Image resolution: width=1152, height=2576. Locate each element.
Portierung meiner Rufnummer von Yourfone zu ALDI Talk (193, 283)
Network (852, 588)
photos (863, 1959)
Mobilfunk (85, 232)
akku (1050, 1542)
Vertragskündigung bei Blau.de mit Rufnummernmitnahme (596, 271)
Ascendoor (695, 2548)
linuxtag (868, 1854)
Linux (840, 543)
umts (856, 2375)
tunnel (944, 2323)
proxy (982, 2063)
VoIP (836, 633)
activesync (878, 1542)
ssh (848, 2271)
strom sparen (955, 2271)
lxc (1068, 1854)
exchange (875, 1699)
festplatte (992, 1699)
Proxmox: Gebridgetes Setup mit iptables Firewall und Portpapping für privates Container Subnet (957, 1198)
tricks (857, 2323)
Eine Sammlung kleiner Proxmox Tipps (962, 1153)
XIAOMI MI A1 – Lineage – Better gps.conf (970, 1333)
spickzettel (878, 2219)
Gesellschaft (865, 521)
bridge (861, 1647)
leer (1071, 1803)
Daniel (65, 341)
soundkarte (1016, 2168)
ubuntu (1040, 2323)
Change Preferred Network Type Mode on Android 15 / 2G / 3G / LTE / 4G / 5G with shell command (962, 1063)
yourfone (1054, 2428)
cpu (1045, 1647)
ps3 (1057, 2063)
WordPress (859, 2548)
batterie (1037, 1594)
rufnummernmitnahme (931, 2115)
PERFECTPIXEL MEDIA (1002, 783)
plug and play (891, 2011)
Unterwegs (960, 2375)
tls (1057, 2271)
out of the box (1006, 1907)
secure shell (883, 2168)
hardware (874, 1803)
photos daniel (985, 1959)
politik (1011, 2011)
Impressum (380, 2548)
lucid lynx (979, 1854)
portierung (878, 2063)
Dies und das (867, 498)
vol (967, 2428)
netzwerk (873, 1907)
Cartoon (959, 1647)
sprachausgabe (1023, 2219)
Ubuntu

◆ **Task**: Set down, from the entries above, exactly the lines from the one with "umts (856, 2375)" up to and including the one with "vol (967, 2428)", and no other lines.

◆ **Answer box**:
umts (856, 2375)
tunnel (944, 2323)
proxy (982, 2063)
VoIP (836, 633)
activesync (878, 1542)
ssh (848, 2271)
strom sparen (955, 2271)
lxc (1068, 1854)
exchange (875, 1699)
festplatte (992, 1699)
Proxmox: Gebridgetes Setup mit iptables Firewall und Portpapping für privates Container Subnet (957, 1198)
tricks (857, 2323)
Eine Sammlung kleiner Proxmox Tipps (962, 1153)
XIAOMI MI A1 – Lineage – Better gps.conf (970, 1333)
spickzettel (878, 2219)
Gesellschaft (865, 521)
bridge (861, 1647)
leer (1071, 1803)
Daniel (65, 341)
soundkarte (1016, 2168)
ubuntu (1040, 2323)
Change Preferred Network Type Mode on Android 15 / 2G / 3G / LTE / 4G / 5G with shell command (962, 1063)
yourfone (1054, 2428)
cpu (1045, 1647)
ps3 (1057, 2063)
WordPress (859, 2548)
batterie (1037, 1594)
rufnummernmitnahme (931, 2115)
PERFECTPIXEL MEDIA (1002, 783)
plug and play (891, 2011)
Unterwegs (960, 2375)
tls (1057, 2271)
out of the box (1006, 1907)
secure shell (883, 2168)
hardware (874, 1803)
photos daniel (985, 1959)
politik (1011, 2011)
Impressum (380, 2548)
lucid lynx (979, 1854)
portierung (878, 2063)
Dies und das (867, 498)
vol (967, 2428)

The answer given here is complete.